**Excerpted text**:
For whatever reason I see lots of continuous disk IO despite memory bit being fully leveraged. Iäve got to give this some thoughts in regards to parallelism.
I am baffled. Once when I worked with >20-30 million rows when analyzing logs from firewalls, containing way beyond hundrets of columns with request parameters, cookies and values, Knime had little to no struggles crunching that data (on a Mac Booke Pro back form 2016 with a mere 16 GB of memory).
Unfortunately that time is two years in the past and I moved to other challanges, so I do not have access to that data to check for possible regressions.
That appraoch with the recoursive loop to process less and less data with each iteration I leveraged before on millions of rows. This time Knime seems to not be able to cope with the data. Even if I only use one column of strings with a rule engine just doing TRUE => $$ROWINDEX$$, the node seems stuck at 1 % for a minute or more.
I have tried that as well. The RowID Node took about five minutes to reach 3 %. When / with which version was the new data storage framework introduced and is there anything documented what that change means? I thought I followed the changes closely but cannot recall to have read anything about the storage engine.
I think you have to activate the “KNIME Columnar Table Backend” - it might be a default after a certain version - not sure.
It is based o Apache Arrow format which also is being used to communicate better with the Python nodes - although often you would work with Pandas dataframes there and then convert them to Arrow.
Especially in the beginning I experienced some problems with the framework especially when it came to Loops and Chunks and the like - without always being able to exactly pin that down. Same with this task. At one point there was an error with the RowID node - but the next time it disappeared.
Another option for such tasks might be to store the data in a Parquet file in Chunks, then do the filtering over those physically stored chunks and then store the results. Parquet would not hold all the data types that KNIME table does though.
Though, the new one seems to have significantly increased resource utilization (Disk Throughput increased three times) but it not necessarily improved the efficiency as Row FIlter or RowID take pretty much ages to advance just a few percent.
“Fun” but confusing fact … after switch back to the default settings and retried the RowID node, it was substentially faster while only leveraging systems ressoruces to very low percentages. Doesn’t this behavior feel counter intuitive indicating a possible bug? Two minutes into applying the new row IDs the node already passed the 20 % threshold (whihc it never did before).
I too thought of saving the data in another format, maybe a file and use external tools such as a bash command but that would defy the purpose of Knime fur such a mundane task.
i need to set this up Knime native if you like. No python.
I can’t split columns, as well it’s the nature of the task.
For info here is what i am doing.
We are getting data from the GA4 Big Query table.
GA4 has no fixed event schema for events, it’s whatever the business or implementer did.
What i need to do is unpack the event params which come with the events (these could be anything from 10-15 cols all the way up to 150+, indeed theoretically it’s near limitless).
Then for each event determine which params are populating, then run some top level validations on the them such as % null, values and counts etc…
So, i can’t separate the cols as i don’t know what i need to keep for each event.
one more, and please don’t take this as me shitting on Knime, far from it.

**Dataset extract**:

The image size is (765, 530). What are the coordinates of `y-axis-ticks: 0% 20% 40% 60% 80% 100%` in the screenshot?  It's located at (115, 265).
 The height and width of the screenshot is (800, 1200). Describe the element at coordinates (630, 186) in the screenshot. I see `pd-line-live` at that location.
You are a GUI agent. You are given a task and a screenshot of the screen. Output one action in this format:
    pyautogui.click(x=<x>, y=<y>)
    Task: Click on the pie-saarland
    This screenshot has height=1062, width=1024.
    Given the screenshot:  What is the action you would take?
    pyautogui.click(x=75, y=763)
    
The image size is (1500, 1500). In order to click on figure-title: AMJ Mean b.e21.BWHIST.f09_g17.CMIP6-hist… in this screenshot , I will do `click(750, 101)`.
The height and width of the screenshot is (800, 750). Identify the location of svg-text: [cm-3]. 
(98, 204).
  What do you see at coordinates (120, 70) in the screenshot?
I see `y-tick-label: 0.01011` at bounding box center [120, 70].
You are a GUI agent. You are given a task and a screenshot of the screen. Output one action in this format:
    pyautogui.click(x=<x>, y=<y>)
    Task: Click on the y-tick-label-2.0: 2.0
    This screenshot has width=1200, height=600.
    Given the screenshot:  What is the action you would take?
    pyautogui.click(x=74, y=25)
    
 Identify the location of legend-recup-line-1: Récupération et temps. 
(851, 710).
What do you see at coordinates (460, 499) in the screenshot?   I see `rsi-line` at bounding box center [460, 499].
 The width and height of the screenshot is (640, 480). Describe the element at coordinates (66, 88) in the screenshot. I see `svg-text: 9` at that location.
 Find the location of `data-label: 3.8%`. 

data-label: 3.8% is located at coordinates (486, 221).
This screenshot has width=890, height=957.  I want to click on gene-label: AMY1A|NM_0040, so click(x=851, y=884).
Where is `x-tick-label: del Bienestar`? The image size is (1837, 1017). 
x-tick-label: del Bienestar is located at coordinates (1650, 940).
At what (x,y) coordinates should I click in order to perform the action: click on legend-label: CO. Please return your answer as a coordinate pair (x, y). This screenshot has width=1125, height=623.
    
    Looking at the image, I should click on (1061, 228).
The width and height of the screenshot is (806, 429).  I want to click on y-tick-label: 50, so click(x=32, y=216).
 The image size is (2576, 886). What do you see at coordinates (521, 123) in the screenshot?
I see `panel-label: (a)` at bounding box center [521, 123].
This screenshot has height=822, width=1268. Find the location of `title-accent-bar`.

**What to do**:
A - Copy the KNIME discussion from "I too thought" to "i am doing.".
B - Which top-level validations does the KNIME discussion give as examples to run on the event params?
C - Continue the KNIME discussion from its last line.

**Activity answers**:
A -
I too thought of saving the data in another format, maybe a file and use external tools such as a bash command but that would defy the purpose of Knime fur such a mundane task.
i need to set this up Knime native if you like. No python.
I can’t split columns, as well it’s the nature of the task.
For info here is what i am doing.

B -
% null
values
counts

C -
I got a trial alteryx licence to compare perf.
I’ll start with the good thing with Knime, connecting to BQ was super easy and quick. Alteryx… well i gave up as i dint have the time to faff around…
after writing the dataset to CSV i popped it into Alteryx to build in there.
OMG, the speed difference is chalk and cheese. Alteryx was writing to disk at phenomenal speeds while Knime for some reason was either throttling at 6Mb or at most 30
Row Splitter (i used filter in Alteryx) took minutes to filter through the same data while Alteryx shredded it in 6 seconds.
There is no comparison when doing grouping or pivoting, nothing i did in alteyx took more than a min for the same data set.
So i want to return to my original question. Is this just Knime performance? or are there some secret/hidden settings that we need to configure in knime to make this work.
again folks, the comparisons are on the same machine.
I have 64GB Ram of which at least 30Gb is dedicated to Knime
I have a super fast SSD (Alteryx was chucking 100+ Mbs) while Knime seems throttled at 6 or up to 30 (and thats only when writing a file)
The csv file size is the same file size for both Knime and Alteryx
resetting row ids had no effect, i am on old data storage as the chunk loops have not been optimised yet for the new storage type.
I was re-reading the thread to see if there were any more ideas i could try that i missed and came across your post. Thanks so much for trying and verifying this performance issue.
I took remember it being faster, which is why my surprise.
@knime any clues from your end? This seems pretty significant.
About Knimes Read/Write throughput. In one if my previous screenshots it managed to exceed 300 MB / sec. over a prolonged period if time.
However, adding to my statement:
“Fun” but confusing fact … after switch back to the default settings and retried the RowID node, it was substentially faster while only leveraging systems ressoruces to very low percentages.
The node never finished even after hours so I had to abort.
Generally speaking, I believe many share the same (perceived / recalled) experience of a degraded performance.
To be blunt, knime has always been rather slow and doing things say in Python will often be a lot faster in execution, less so in development time. A workflow that has to run often, regularly and has to be performant with millions of rows, yes I will openly question if KNIME is the right tool. Airflow, dagster etc. they exist for a reason.
If all of the potential workaround don’t help or are not possible it’s a simple case of wrong tool for the job with all the downsides of that.
Apologies for not chiming in earlier. This is a loooong topic… Thanks so much for sharing your observations and also for the suggestions @denisfi, @kienerj, @mlauber71 and @mwiegand!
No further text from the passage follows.